-------- DATA PROVIDED --------

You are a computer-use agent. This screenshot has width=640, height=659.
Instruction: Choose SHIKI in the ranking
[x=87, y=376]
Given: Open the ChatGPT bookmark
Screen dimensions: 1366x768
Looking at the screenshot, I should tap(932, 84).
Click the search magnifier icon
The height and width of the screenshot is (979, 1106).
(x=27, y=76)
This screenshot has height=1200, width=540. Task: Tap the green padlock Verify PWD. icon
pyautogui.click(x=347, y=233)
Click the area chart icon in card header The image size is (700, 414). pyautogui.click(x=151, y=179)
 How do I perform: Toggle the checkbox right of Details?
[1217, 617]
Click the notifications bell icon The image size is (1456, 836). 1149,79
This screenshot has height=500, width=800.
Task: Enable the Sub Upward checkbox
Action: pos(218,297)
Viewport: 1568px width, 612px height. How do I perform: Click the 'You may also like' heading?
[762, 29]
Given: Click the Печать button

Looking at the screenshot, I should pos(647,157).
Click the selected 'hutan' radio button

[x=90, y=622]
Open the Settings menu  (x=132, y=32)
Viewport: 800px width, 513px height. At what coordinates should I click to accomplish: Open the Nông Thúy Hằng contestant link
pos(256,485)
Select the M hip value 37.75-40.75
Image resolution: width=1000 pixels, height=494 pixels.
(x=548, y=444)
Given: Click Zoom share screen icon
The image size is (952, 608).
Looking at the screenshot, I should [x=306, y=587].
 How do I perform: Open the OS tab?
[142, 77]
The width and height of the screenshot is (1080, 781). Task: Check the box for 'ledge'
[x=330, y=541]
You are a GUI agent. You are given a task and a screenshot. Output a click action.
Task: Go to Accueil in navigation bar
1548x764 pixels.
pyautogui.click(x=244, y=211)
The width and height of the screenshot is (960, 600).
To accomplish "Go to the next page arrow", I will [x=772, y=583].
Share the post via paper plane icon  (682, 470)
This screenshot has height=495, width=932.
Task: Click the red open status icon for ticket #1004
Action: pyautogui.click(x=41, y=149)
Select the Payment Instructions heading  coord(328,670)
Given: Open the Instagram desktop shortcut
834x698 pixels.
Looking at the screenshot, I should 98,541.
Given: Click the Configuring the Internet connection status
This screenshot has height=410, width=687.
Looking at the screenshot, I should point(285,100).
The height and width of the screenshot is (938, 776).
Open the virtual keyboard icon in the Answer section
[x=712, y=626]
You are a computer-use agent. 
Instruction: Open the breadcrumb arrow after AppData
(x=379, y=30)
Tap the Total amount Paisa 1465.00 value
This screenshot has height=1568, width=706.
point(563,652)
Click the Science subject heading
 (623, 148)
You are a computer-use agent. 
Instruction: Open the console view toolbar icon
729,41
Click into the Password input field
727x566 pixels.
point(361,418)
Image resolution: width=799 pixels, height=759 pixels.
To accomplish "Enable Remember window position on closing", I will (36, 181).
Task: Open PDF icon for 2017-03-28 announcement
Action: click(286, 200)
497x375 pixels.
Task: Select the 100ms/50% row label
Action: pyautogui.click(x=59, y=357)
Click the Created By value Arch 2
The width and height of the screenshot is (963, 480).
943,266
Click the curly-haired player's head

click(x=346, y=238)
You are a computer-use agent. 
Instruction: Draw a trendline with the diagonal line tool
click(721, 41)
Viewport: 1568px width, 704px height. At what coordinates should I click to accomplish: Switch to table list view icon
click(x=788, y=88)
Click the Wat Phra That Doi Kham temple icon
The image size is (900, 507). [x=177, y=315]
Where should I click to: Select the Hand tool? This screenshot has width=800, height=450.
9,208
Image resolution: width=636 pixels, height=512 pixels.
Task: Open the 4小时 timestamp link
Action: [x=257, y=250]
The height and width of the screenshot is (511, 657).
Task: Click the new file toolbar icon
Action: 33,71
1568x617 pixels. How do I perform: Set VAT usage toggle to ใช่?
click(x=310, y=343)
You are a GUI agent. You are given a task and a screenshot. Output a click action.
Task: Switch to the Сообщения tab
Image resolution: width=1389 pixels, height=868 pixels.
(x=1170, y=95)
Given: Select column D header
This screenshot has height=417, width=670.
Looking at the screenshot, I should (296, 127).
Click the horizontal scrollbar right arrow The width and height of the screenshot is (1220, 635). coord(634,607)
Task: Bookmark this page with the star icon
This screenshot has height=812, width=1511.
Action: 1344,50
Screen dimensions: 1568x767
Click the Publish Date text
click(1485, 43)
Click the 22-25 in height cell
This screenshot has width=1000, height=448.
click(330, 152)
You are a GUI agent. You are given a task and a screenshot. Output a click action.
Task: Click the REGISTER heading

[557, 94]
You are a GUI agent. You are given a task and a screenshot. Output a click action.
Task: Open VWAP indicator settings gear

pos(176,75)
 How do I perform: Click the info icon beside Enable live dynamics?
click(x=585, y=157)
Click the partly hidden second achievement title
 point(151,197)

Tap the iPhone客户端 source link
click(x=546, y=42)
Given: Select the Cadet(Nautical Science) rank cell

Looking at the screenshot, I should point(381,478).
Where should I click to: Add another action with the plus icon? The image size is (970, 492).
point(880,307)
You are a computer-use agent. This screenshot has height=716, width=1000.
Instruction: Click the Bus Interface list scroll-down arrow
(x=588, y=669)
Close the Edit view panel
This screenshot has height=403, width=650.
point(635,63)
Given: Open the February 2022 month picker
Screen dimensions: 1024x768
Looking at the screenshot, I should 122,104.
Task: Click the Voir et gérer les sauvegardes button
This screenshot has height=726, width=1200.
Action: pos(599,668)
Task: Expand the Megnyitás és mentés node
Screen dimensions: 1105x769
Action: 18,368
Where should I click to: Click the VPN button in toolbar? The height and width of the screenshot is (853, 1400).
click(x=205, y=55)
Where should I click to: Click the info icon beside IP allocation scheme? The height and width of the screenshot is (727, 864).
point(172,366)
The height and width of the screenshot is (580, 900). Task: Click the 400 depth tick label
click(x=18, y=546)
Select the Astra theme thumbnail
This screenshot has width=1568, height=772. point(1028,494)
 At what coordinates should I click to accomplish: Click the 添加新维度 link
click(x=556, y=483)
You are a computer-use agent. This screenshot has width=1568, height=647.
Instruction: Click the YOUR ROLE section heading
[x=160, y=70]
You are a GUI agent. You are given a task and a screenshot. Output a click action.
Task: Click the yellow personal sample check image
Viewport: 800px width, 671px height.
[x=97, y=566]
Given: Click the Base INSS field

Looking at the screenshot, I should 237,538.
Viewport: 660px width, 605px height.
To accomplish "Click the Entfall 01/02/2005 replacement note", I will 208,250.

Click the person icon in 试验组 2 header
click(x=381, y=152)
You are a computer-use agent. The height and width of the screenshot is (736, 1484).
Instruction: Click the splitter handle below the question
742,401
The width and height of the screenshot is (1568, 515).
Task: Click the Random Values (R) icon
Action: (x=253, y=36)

--------

**EXERCISE DETAILS:** Determine how many lines of the records above contain the word "computer", and report only that number.

**SOLUTION:** 7